# Instructions
1) Based on the QOCS article, say whether each statement agrees with it, answering yes or no and quoting the article's deciding words: (a) In the Leeds trial, the Claimant accepted the Defendant's Part 36 offer at the door of court. (b) The Claimant in that trial was cross-examined in the witness box. (c) Under Ho v Adelekun, Defendants could set off costs against costs orders made in the Claimant's favor.
2) Proceed with the QOCS article from the point where it ends, carrying it on after its final line.

## start Article

Christopher Boxall

Christopher Boxall discusses ‘QOCS: Seismic Changes incoming from 6th April 2023’

In QOCS cases issued on or after 6th April 2023, Defendants can enforce costs orders up to the aggregate amount of money in terms of any orders for, or agreements to pay or settle a claim for, damages, costs and interest.

Defendants will also be able to enforce costs orders against costs orders made in favour of the Claimant.

This represents a seismic shift to the existing QOCS regime and a wholesale reversal of the appellate Court decisions in Cartwright v Venduct Engineering Ltd [2018] EWCA Civ 1654 and Ho v Adelekun [2021] UKSC 43.

 

I attended trial last week to act for the Defendant in a personal injury claim where there were concerns that the Claimant’s injuries had been significantly exaggerated. I arrived at Leeds County Court carrying plenty of ammunition with which to challenge the Claimant in cross-examination. However, they never set foot inside the witness box. The Claimant, at the door of court, accepted a longstanding Part 36 offer made by the Defendant’s insurer prior to issue of proceedings.

Applying the usual consequences for late acceptance of Part 36 offers, a Defendant would recover the costs they had incurred post-expiry of their offer (which would, in this case, include all costs incurred post-issue of proceedings).

However, this was a personal injury claim to which Qualified One-Way Costs Shifting (‘QOCS’) applied. The Defendant’s costs were not recoverable, thanks to a series of appellate court decisions which have minimised the circumstances where a Claimant’s QOCS protection can be lifted in order to enforce costs consequences arising from rejection or late acceptance of Defendant Part 36 offers:

  • Cartwright v Venduct Engineering Ltd: Defendants could not enforce costs against damages recovered via settlement (eg Part 36 or Tomlin Order);
  • Ho v Adelekun: Defendants could not set off costs against costs orders made in favour of the Claimant.

## end Article
## start Listing

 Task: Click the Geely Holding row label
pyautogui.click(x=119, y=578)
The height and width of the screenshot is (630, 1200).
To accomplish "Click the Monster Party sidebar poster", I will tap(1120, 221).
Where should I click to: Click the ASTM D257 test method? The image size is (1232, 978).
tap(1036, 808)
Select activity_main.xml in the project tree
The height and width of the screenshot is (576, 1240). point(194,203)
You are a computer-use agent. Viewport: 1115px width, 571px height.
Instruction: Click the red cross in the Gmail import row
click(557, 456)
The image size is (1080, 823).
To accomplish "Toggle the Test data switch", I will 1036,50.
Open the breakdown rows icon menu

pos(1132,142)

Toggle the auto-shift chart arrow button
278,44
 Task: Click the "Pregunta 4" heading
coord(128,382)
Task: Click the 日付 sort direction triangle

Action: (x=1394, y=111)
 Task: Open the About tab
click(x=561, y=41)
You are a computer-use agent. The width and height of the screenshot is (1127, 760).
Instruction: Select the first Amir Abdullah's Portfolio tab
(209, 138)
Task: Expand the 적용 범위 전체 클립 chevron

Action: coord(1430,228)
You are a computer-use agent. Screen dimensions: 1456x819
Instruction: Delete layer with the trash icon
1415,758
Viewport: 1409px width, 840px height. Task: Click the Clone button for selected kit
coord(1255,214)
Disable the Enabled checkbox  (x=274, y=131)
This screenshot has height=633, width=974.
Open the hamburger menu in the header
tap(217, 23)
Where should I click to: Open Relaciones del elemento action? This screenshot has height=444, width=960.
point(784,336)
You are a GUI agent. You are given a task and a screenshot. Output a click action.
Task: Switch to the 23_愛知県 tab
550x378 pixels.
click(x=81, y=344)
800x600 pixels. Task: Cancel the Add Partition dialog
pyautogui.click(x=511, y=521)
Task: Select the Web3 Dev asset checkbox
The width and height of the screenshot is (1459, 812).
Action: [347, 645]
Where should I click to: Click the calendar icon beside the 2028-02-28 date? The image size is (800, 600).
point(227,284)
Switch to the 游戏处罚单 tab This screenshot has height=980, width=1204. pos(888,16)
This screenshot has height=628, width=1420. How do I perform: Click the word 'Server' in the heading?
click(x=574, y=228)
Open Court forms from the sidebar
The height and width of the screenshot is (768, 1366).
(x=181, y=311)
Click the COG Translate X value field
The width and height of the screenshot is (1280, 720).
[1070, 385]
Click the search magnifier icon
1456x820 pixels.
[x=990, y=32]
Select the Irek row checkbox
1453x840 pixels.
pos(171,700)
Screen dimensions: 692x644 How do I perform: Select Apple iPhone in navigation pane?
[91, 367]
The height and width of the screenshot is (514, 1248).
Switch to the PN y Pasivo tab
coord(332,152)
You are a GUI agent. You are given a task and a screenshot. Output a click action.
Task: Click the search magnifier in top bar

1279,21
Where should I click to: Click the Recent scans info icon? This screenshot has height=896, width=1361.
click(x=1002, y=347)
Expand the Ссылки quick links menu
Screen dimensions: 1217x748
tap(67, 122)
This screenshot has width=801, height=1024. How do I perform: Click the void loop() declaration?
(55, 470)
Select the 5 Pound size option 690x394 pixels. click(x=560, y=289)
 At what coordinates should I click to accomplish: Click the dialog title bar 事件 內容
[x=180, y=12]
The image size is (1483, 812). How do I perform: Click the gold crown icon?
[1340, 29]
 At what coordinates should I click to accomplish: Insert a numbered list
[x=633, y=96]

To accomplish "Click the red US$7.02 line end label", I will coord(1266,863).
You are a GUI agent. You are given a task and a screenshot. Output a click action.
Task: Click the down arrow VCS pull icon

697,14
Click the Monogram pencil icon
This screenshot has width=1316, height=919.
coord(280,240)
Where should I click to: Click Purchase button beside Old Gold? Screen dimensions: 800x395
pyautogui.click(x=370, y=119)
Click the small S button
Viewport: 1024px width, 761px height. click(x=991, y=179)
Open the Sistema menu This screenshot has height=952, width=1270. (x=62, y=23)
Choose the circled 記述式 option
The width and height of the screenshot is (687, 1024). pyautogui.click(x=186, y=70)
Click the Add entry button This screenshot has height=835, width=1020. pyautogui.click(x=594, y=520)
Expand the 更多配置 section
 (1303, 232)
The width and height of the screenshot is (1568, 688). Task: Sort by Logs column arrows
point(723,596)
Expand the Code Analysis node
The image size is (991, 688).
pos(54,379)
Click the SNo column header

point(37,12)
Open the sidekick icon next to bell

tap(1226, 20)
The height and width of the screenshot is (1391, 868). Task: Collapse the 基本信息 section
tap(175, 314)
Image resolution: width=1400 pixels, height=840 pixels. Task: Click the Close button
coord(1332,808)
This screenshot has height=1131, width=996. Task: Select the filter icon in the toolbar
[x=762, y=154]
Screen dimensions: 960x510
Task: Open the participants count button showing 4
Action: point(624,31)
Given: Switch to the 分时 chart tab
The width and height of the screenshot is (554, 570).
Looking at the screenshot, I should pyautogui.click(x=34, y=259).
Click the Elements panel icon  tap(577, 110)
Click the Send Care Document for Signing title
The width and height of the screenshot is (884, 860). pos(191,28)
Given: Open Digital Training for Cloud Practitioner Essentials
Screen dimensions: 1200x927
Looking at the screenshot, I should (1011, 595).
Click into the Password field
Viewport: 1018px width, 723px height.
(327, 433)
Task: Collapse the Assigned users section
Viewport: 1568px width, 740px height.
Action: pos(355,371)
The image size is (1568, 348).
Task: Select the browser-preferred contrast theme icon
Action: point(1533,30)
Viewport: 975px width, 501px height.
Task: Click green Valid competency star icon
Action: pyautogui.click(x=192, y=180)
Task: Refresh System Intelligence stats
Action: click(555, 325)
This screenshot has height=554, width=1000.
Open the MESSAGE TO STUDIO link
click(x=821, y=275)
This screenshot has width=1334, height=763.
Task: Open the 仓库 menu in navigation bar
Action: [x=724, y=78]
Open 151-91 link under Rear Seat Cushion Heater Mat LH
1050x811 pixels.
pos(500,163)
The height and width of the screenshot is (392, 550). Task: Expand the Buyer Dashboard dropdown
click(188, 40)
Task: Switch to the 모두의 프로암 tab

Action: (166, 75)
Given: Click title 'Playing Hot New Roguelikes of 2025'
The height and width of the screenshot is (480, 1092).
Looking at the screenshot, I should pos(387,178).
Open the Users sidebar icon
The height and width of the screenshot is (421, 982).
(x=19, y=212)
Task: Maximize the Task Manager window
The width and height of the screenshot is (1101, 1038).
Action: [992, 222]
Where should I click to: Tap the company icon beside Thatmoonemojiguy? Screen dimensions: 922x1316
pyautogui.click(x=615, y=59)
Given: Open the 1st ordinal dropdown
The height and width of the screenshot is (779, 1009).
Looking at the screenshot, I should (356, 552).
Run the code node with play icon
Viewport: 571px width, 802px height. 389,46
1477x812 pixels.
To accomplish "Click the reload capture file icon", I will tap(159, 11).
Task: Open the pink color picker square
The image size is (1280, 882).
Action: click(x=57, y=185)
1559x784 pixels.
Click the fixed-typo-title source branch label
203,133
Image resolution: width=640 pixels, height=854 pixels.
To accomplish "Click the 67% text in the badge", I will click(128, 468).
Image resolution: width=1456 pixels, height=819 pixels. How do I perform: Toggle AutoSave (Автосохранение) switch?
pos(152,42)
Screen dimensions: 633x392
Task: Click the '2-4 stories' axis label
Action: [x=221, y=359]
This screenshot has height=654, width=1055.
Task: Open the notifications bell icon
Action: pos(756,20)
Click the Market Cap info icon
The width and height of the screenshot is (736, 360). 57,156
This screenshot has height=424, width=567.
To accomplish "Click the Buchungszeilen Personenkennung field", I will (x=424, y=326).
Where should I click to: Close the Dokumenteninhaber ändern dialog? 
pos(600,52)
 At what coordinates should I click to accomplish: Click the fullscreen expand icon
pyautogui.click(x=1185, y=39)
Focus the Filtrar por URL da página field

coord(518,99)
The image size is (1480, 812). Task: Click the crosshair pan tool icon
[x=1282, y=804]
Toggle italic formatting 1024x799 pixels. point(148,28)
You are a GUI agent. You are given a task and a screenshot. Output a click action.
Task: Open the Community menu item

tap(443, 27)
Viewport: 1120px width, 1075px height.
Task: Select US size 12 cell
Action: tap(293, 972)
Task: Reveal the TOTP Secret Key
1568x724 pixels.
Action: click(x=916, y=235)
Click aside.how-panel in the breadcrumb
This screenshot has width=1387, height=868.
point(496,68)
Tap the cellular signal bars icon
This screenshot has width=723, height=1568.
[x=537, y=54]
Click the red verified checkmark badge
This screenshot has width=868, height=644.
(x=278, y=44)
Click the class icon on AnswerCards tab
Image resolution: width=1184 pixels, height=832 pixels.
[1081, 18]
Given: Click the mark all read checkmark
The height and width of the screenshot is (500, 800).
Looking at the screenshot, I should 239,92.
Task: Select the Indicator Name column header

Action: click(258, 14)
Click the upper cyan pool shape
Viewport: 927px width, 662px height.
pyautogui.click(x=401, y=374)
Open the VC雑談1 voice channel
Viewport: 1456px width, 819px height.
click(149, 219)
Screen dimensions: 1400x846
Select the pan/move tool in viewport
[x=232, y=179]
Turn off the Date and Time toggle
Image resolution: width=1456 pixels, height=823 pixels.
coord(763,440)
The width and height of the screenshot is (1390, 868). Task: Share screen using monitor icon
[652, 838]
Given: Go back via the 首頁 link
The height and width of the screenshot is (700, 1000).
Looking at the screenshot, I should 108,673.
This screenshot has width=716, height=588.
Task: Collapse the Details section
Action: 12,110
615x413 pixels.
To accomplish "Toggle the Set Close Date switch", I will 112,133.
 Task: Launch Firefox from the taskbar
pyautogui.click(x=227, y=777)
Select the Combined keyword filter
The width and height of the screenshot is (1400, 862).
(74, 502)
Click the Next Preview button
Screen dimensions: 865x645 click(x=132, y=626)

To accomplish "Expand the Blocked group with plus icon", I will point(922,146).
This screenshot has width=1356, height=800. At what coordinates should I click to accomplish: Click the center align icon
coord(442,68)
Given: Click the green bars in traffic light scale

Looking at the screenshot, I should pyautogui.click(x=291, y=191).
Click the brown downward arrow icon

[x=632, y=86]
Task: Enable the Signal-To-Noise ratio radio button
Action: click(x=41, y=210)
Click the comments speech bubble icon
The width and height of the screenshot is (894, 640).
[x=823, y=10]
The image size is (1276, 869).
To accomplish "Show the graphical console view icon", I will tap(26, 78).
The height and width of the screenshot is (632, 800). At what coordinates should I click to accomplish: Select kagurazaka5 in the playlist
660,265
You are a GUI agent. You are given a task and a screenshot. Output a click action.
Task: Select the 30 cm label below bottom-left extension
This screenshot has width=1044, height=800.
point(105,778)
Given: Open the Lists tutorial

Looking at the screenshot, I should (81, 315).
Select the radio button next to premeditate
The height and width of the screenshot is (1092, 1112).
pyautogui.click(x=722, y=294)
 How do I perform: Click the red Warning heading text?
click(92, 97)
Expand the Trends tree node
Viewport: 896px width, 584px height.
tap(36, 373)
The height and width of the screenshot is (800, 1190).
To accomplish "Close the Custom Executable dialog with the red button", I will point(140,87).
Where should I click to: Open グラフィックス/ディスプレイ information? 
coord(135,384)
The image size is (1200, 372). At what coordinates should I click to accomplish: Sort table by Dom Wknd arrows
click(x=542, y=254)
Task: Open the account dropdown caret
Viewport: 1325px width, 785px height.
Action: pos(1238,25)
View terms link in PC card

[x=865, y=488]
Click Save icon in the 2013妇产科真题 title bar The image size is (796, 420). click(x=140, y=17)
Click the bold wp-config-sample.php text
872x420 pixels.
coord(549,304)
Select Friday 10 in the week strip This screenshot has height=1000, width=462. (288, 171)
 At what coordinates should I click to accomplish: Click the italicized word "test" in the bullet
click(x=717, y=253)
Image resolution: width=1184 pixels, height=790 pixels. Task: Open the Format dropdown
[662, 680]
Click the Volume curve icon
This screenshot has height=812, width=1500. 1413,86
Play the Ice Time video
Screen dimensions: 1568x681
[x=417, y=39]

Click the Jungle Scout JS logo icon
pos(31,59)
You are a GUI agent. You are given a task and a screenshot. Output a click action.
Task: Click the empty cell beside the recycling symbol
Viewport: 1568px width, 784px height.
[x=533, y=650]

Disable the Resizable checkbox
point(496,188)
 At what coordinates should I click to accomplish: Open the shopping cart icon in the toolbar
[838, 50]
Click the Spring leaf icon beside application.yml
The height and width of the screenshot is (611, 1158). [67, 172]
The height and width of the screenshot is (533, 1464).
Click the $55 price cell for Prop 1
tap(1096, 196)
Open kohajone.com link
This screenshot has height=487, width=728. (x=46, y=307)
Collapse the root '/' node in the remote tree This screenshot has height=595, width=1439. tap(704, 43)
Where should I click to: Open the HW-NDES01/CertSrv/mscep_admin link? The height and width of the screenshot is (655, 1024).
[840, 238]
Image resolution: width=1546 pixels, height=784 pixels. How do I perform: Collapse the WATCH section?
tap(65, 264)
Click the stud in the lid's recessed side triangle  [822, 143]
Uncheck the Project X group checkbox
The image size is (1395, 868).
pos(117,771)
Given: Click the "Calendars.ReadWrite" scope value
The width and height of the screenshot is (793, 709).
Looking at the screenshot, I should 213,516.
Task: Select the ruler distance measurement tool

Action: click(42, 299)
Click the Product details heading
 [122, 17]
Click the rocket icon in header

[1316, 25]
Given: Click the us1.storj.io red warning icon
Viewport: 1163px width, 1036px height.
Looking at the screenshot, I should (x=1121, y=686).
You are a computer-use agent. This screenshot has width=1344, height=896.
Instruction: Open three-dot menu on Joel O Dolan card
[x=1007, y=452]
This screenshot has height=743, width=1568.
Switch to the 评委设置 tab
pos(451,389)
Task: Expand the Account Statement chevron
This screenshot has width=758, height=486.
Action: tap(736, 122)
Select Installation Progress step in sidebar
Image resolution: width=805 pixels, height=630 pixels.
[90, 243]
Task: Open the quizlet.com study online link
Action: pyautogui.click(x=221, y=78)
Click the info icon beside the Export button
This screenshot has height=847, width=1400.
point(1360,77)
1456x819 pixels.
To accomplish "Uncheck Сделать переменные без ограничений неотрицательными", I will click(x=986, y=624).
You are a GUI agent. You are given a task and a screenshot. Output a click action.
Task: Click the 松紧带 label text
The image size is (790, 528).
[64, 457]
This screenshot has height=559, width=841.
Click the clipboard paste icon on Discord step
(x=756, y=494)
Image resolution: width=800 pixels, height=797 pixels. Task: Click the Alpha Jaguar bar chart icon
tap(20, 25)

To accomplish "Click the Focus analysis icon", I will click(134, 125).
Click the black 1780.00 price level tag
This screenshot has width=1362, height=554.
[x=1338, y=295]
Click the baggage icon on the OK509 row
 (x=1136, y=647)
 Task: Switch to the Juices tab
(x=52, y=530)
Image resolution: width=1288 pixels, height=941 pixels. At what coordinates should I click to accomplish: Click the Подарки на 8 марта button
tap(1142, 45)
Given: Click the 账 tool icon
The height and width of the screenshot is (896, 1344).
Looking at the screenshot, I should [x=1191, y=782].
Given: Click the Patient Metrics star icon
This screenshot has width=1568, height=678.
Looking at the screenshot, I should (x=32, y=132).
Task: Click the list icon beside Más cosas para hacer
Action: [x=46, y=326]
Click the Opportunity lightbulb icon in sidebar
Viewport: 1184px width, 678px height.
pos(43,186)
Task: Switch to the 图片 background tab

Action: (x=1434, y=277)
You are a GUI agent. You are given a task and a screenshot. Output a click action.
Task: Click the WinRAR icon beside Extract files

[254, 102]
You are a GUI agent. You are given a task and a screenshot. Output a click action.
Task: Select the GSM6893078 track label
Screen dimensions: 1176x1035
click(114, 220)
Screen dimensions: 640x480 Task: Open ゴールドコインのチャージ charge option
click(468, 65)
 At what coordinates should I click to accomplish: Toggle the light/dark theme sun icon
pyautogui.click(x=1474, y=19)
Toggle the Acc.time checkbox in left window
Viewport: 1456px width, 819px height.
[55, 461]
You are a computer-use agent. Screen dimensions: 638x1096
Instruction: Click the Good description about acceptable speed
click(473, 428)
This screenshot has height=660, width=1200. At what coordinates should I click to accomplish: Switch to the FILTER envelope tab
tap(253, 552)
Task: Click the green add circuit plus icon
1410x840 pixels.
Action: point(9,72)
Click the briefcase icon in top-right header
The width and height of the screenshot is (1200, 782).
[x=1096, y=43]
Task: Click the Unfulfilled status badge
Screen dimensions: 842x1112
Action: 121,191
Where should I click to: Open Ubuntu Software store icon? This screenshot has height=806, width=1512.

## end Listing

# Expected outputs
1)
(a) Yes: "The Claimant, at the door of court, accepted a longstanding Part 36 offer made by the Defendant’s insurer prior to issue of proceedings."
(b) No: "However, they never set foot inside the witness box."
(c) No: "Ho v Adelekun: Defendants could not set off costs against costs orders made in favour of the Claimant."

2)
These decisions significantly diluted the potency of Defendant Part 36 offers. In Ho, even the Supreme Court acknowledged that the position could lead to results that would be considered counterintuitive and unfair. My case last week is arguably an example of that.

It was therefore unsurprising when, as part of a Ministry of Justice Consultation in May 2022, the Civil Procedure Rules Committee proposed radical changes to the current QOCS regime. On 2nd February 2023, a Statutory Instrument was laid before Parliament confirming the proposed changes.

The Changes – The Civil Procedure (Amendment) Rules 2023

For claims issued after 6th April 2023, CPR 44.14 will be amended to read as follows (amendments underlined):

  1. Subject to rules 44.15 and 44.16, orders for costs made against a claimant may be enforced without the permission of the court but only to the extent that the aggregate amount in money terms of such orders does not exceed the aggregate amount in money terms of any orders for, or agreements to pay or settle a claim for, damages, costs and interest made in favour of the claimant.
  2. For the purposes of this Section, orders for costs includes orders for costs deemed to have been made (either against the claimant or in favour of the claimant) as set out in rule 44.9.
  3. Orders for costs made against a claimant may only be enforced after the proceedings have been concluded and the costs have been assessed or agreed.
  4. Where enforcement is permitted against any order for costs made in favour of the claimant, rule 44.12 applies.
  5. An order for costs which is enforced only to the extent permitted by paragraph (1) shall not be treated as an unsatisfied or outstanding judgment for the purposes of any court record.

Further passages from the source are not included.